** Data extracts follows **
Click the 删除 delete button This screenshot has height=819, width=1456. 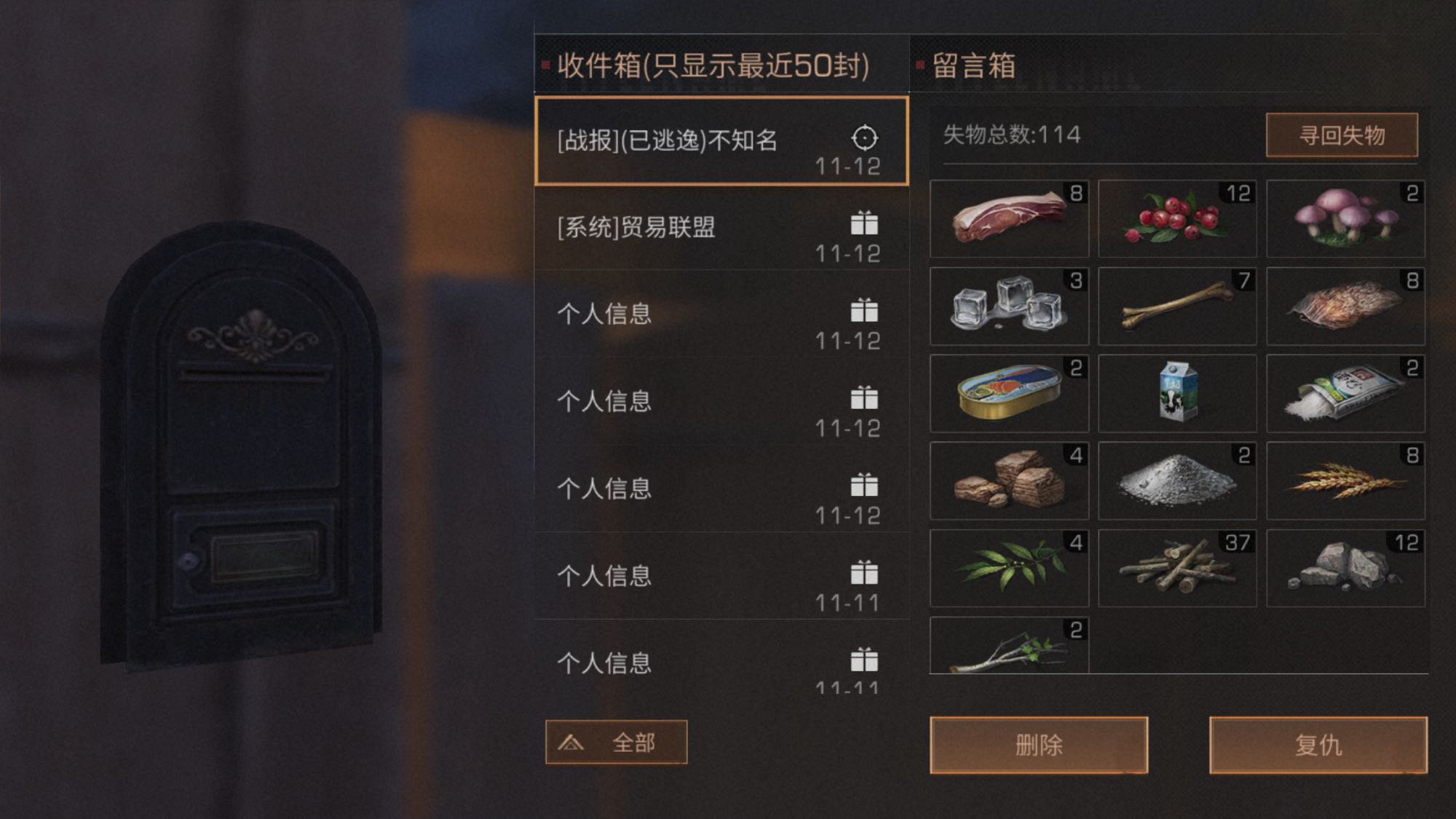tap(1039, 745)
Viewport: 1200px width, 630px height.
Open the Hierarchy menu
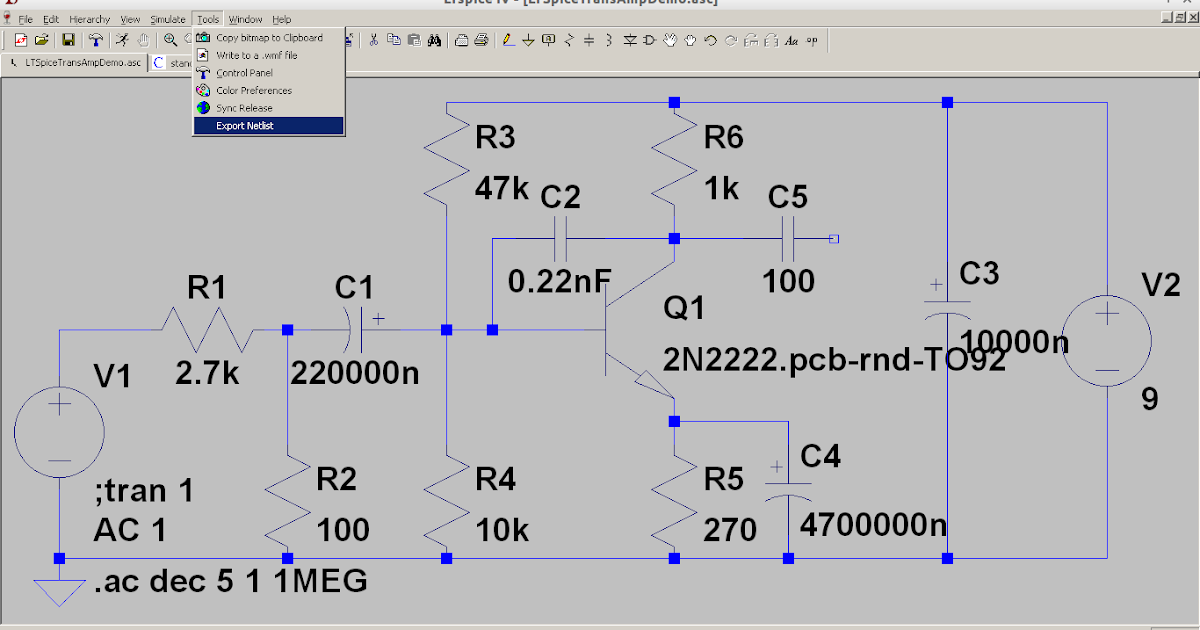90,18
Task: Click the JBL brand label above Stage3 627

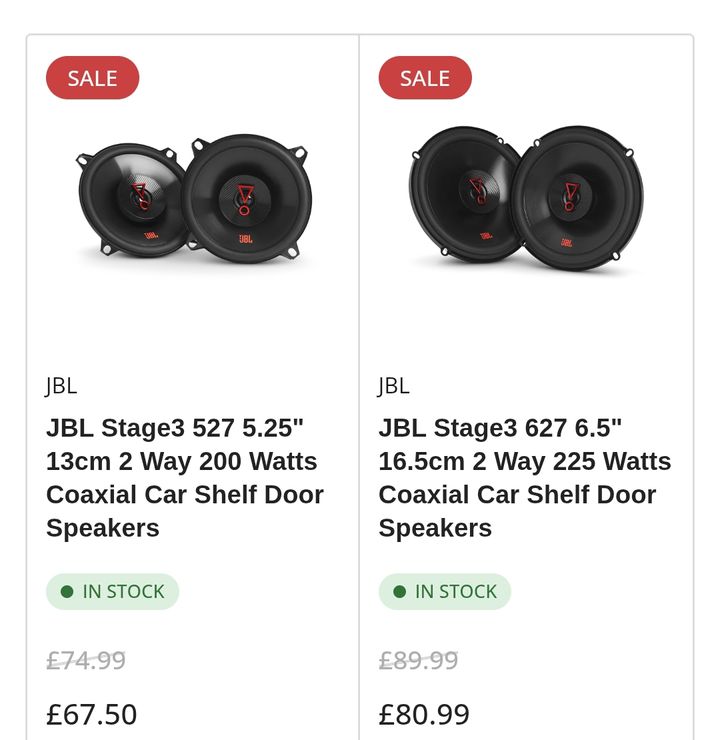Action: tap(393, 385)
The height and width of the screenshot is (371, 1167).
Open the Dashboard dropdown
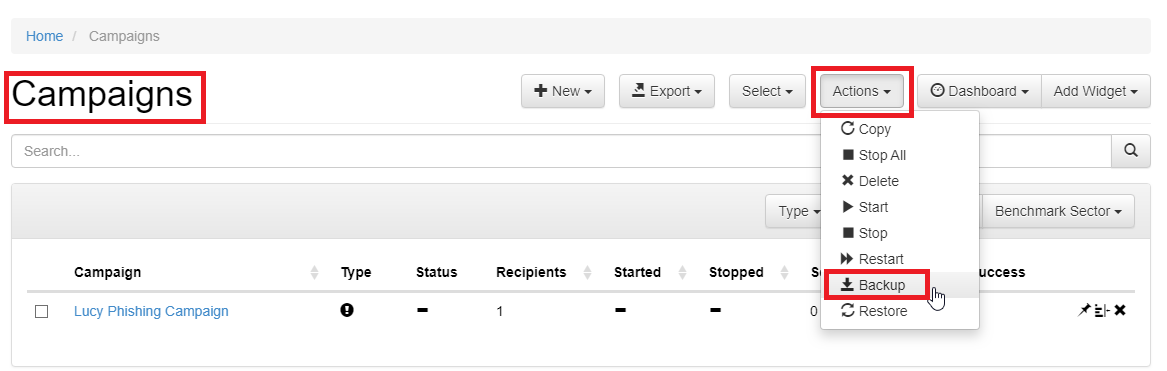click(979, 91)
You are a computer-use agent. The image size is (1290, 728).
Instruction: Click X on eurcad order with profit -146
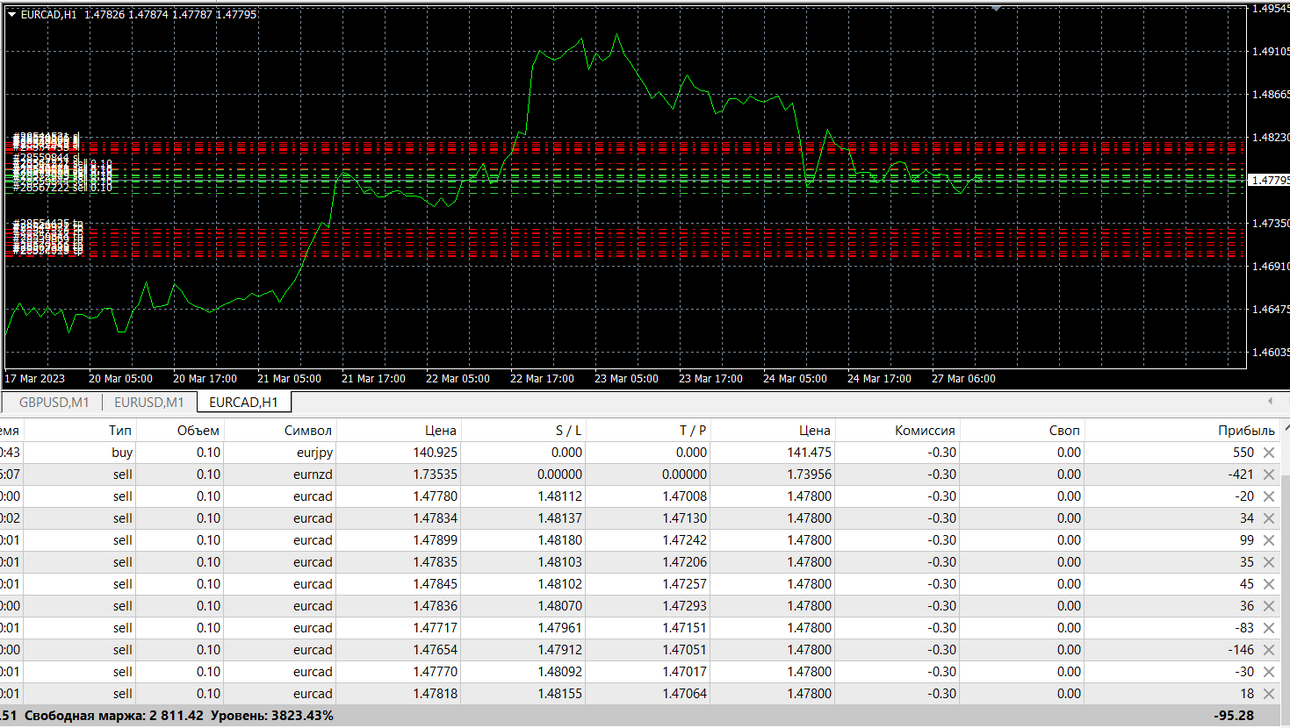point(1269,651)
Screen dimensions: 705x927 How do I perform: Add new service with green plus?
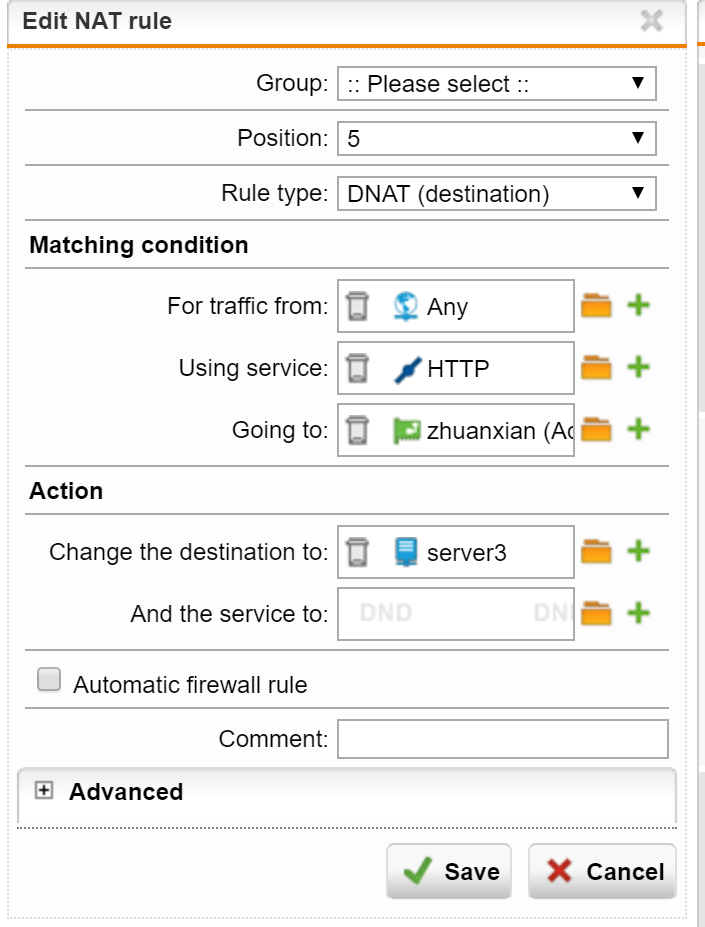click(x=639, y=367)
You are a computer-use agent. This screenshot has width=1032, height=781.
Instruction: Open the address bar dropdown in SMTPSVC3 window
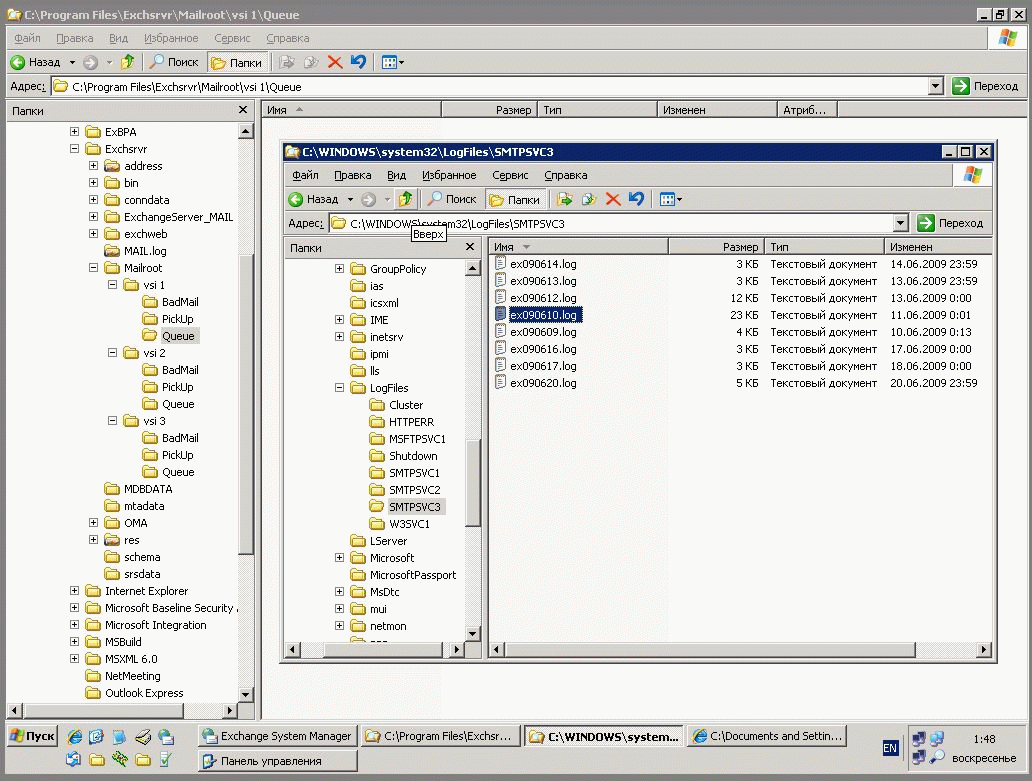[900, 223]
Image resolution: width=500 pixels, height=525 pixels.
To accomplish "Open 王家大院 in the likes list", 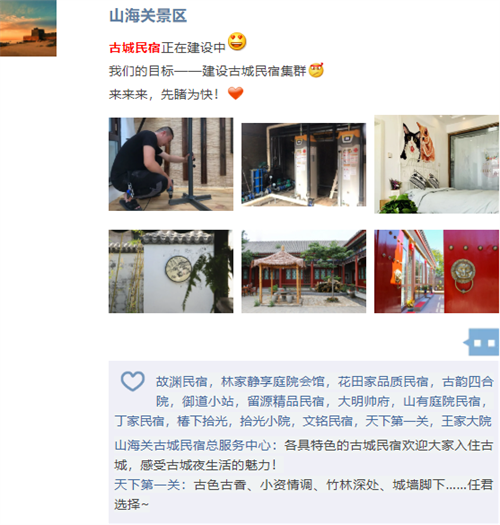I will [467, 421].
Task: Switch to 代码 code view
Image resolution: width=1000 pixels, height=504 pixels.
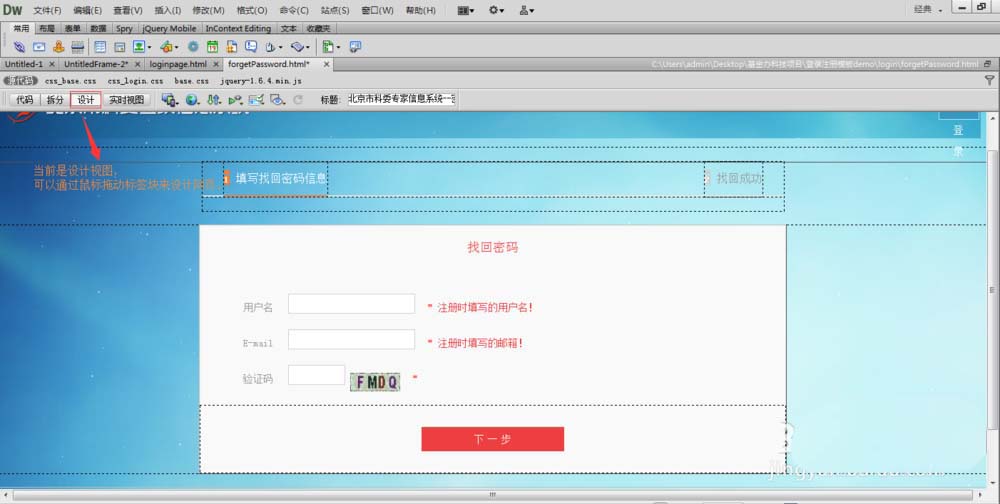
** End of Data extracts **
*Exercise goal:*
Your answer should be every line from the material above in which the word "resolution" appears.

*Result of this exercise:*
Image resolution: width=500 pixels, height=525 pixels.
Image resolution: width=1000 pixels, height=504 pixels.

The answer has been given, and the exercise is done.